Request - Go through the listing below and copy out each line that contains the string "label", leaving out all other lines.

Information supplied -

>> START

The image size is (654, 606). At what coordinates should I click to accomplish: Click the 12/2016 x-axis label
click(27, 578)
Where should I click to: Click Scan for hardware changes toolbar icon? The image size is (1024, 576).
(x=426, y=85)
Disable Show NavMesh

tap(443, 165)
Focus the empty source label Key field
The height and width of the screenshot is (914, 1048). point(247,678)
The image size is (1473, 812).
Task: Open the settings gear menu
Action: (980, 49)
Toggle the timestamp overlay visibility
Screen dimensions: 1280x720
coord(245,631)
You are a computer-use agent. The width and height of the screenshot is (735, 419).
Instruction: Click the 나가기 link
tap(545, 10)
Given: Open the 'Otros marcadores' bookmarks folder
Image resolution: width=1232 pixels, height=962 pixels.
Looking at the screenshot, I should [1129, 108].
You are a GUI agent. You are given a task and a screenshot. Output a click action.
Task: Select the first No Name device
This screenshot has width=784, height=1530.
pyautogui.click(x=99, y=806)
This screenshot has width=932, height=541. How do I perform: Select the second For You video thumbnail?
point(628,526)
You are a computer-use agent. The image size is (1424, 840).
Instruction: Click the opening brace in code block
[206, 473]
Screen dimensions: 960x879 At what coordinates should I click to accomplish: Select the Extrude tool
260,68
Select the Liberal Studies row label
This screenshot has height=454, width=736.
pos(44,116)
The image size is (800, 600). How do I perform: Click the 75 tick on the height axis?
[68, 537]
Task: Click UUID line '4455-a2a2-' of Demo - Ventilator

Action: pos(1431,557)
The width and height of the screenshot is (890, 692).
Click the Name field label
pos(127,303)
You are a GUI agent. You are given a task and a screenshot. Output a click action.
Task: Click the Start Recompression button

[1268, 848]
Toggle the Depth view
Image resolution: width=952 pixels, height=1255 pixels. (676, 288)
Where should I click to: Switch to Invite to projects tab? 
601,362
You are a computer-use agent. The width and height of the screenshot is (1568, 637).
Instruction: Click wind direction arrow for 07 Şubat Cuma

>> END

Answer in full -
The image size is (654, 606). At what coordinates should I click to accomplish: Click the 12/2016 x-axis label
Focus the empty source label Key field
Select the Liberal Studies row label
Click the Name field label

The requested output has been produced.